What is underpinning his thoughts is the issue of the right way to live and society’s attitude towards death:
‘The mantra “safety first” comes from a value system that makes survival top priority, and that depreciates other values like fun, adventure, play, and the challenging of limits. ‘Ours is a society of death denial, from its hiding away of corpses, to its fetish for youthfulness, to its warehousing of old people in nursing homes.
In this he references the only book I would recommend to any expectant mother, Jean Liedloff’s The Continuum Concept.
Mainstream western society has no concept of dying well, only prolonging life at any cost. The idea that Covid 19 is a one off, or will end soon is ridiculous, so our response to it creates our future way beyond the next year to 18 months. So we face the temporary changes in our way of life becoming permanent.
‘…we could live in a society where nearly all of life happens online: shopping, meeting, entertainment, socializing, working, even dating. Is that what we want? How many lives saved is that worth?’
What is more there are deaths happening not directly caused by the virus, but intimately linked to humanity’s response to Covid 19. These include depression, despair and chronic fear. Also the reduction in immunity caused by excessive hygiene that is sure to proliferate on an ongoing basis, a global case of OCD.
‘Socially and biologically, health comes from community. Life does not thrive in isolation….There is no pathogen that causes diabetes or obesity, addiction, depression, or PTSD. Their causes are not an Other, not some virus separate from ourselves, and we its victims.’
He examines the clamp down on any holistic thinking, any talk of improving health through diet, supplements, yoga is now banished. Even though there is plenty of data out there to support its efficacy.

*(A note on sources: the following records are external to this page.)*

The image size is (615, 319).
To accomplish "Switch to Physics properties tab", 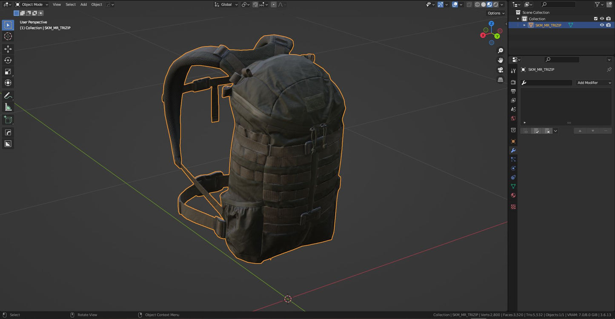I will tap(513, 168).
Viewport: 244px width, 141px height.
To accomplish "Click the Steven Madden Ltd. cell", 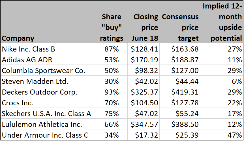I will click(x=35, y=82).
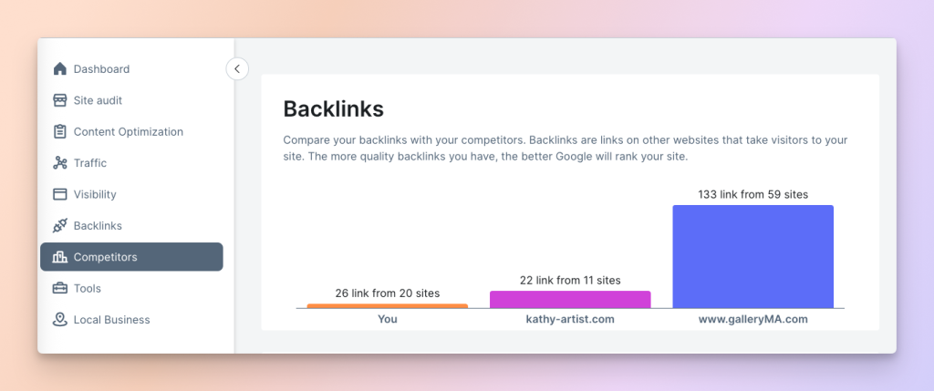The width and height of the screenshot is (934, 391).
Task: Click the kathy-artist.com axis label
Action: tap(570, 320)
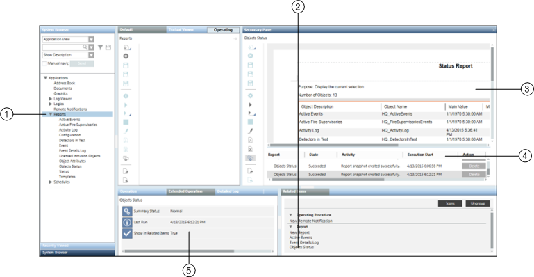Click the highlighted report-management icon in Secondary Pane toolbar
The image size is (534, 277).
(x=251, y=158)
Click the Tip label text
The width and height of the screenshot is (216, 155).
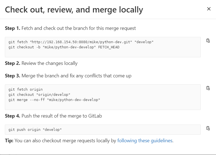click(9, 141)
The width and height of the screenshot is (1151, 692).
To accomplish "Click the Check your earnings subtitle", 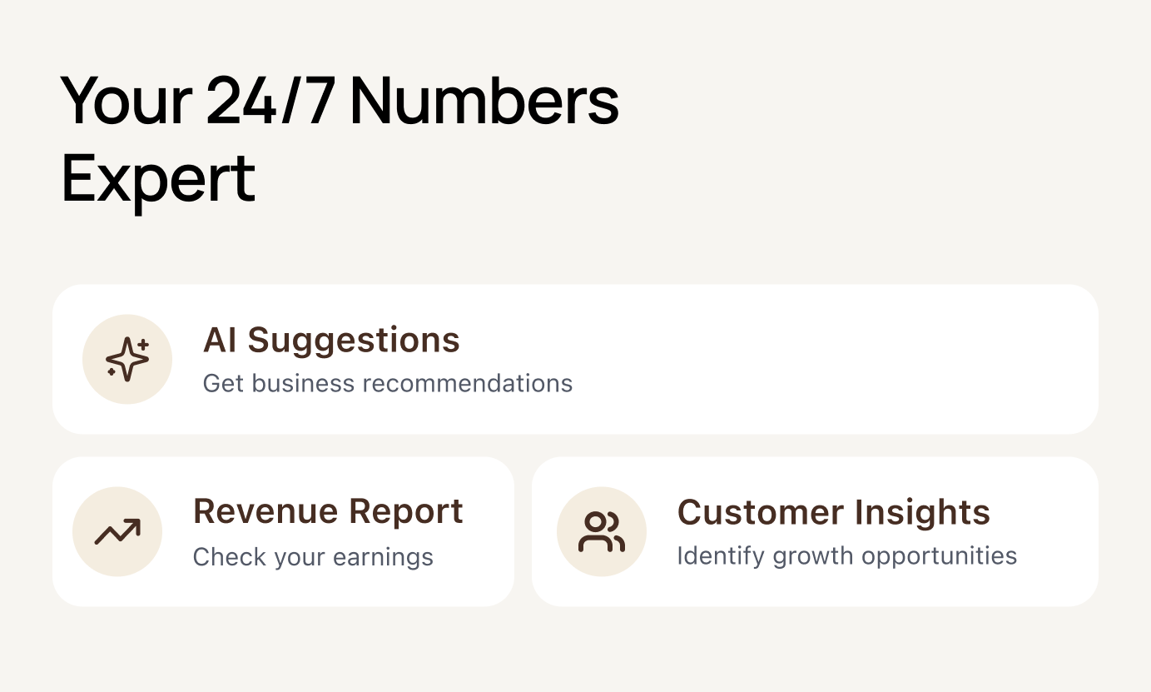I will (313, 556).
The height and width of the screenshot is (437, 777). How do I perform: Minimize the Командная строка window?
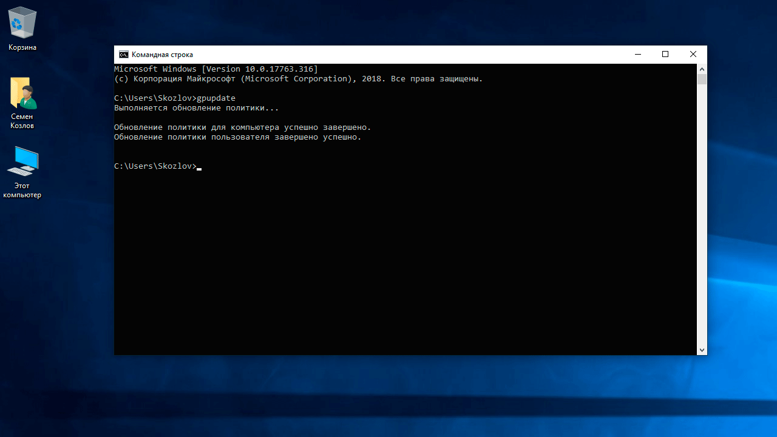click(x=637, y=55)
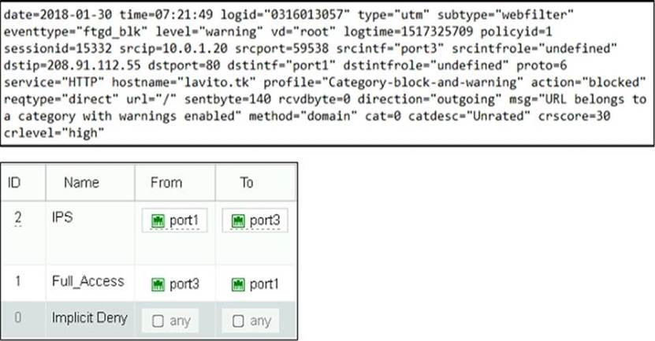Toggle the 'any' box under To column
This screenshot has width=655, height=341.
tap(236, 321)
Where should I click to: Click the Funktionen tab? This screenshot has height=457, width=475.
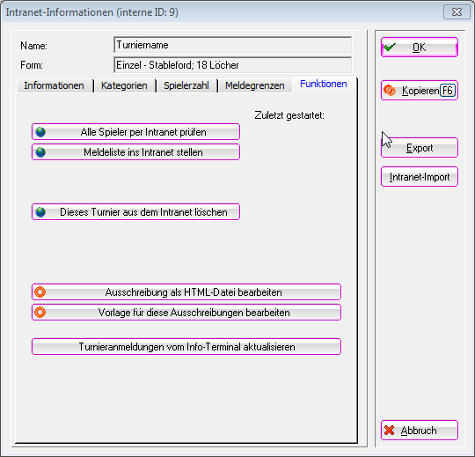click(x=323, y=84)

‘We can normalize heightened levels of separation and control, believe that they are necessary to keep us safe, and accept a world in which we are afraid to be near each other. Or we can take advantage of this pause, this break in normal, to turn onto a path of reunion, of holism, of the restoring of lost connections, of the repair of community and the rejoining of the web of life…”How do we protect those susceptible to Covid?” invites us into “How do we care for vulnerable people in general?”